Windows - a journey without roadmaps...

Microsoft should level with us, soon, on whether or not it intends to ship an interim 'XP Reloaded' version of Windows, and if it is getting the green light, it should discuss the timeline and feature sets immediately, says Garter. The research outfit's recently-issued 'First Take' is actually directed at giving upgrade advice for customers still using Windows 2000, and confused by the Reloaded story, but it contains quite a few grisly reminders about the things Microsoft ought to do, but doesn't.

For example, Microsoft was saying in 2001 that it intended to release Longhorn in the second half of 2004. As we've seen since then, the Longhorn date has slipped spectacularly, and Gartner's view that we're not going to see it before 2007 seems all too plausible. At the same time, Microsoft intends to stop selling Windows 2000 through the channel at the end of this month.

If you ask Microsoft when Longhorn is going to ship, Microsoft will tell you it will ship when it's done. And if you listen to Microsoft executives' presentations over a year or two, you'll note that the 12-18 month window in which the company thinks Longhorn might ship moves progressively. So, we have a period of indeterminate length from the demise of Win2k until the arrival of Longhorn, into which - the company indicated in just the last few days - something which might be a retreaded version of XP, might be a marketing campaign or might be a mix of the two is likely to be slipped.

You can see how this kind of thing causes a certain amount of angst among Microsoft's treasured corporate customers. Many of them are still using Windows 2000, for perfectly rational reasons. XP wasn't a massive leap over Win2k, but has sufficient differences to add support costs, so why shift? And if Longhorn were still on target for H2 2004 (not of course that anybody sensible ever believed that one) they'd now be sitting fairly pretty.

§ §

### Set tasks:
1 - In the Windows roadmap excerpt, when did Microsoft say in 2001 that it intended to release Longhorn?
2 - Pick up the Windows roadmap excerpt after its last sentence and keep writing it in the same voice.

§ §

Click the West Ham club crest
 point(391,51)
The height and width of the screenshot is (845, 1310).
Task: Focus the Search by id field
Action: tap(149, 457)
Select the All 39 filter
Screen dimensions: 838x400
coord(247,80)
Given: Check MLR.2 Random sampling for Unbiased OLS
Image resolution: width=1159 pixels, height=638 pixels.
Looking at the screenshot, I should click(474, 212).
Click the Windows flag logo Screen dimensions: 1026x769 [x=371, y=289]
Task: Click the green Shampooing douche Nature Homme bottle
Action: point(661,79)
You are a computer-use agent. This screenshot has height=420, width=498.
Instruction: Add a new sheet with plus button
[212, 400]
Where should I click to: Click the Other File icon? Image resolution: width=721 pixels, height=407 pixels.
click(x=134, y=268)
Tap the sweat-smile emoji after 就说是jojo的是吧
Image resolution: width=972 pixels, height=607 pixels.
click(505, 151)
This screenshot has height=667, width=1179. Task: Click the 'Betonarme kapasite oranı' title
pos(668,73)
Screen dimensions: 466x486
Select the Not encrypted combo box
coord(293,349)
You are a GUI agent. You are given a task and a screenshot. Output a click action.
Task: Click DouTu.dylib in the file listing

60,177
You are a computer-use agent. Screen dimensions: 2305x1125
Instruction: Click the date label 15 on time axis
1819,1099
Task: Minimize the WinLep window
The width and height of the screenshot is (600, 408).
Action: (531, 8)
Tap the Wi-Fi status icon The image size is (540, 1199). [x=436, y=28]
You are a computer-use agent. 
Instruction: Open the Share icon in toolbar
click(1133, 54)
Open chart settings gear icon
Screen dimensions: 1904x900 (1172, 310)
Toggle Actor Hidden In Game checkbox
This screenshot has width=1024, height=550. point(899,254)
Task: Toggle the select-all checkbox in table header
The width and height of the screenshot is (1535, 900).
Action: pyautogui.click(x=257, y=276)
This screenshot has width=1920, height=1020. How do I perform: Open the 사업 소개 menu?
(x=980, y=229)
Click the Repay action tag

§ §

### Answers for this exercise:
1 - In the second half of 2004.

2 -
Not only does Microsoft seldom issue accurate roadmaps - the company has a history of producing new versions more or less out of the blue, and then finding itself moving the expiry dates around on the lifecycle charts a couple of years later. Quite often this happens just days before a product's previously scheduled expiry, which is really not a whole bunch of help to anyone.

The pity here is that it's almost certainly not the case that Microsoft secretly knows when it's going to ship things and when it's going to kill them. On the contrary, the company is probably telling us more or less what it knows, when it knows it, and if Reloaded really turns out to be a product rather than a marketing programme, then it's probably one that's just popped into somebody in Redmond's head. Or that some maniac in Redmond has just finally managed to sell to the High Command.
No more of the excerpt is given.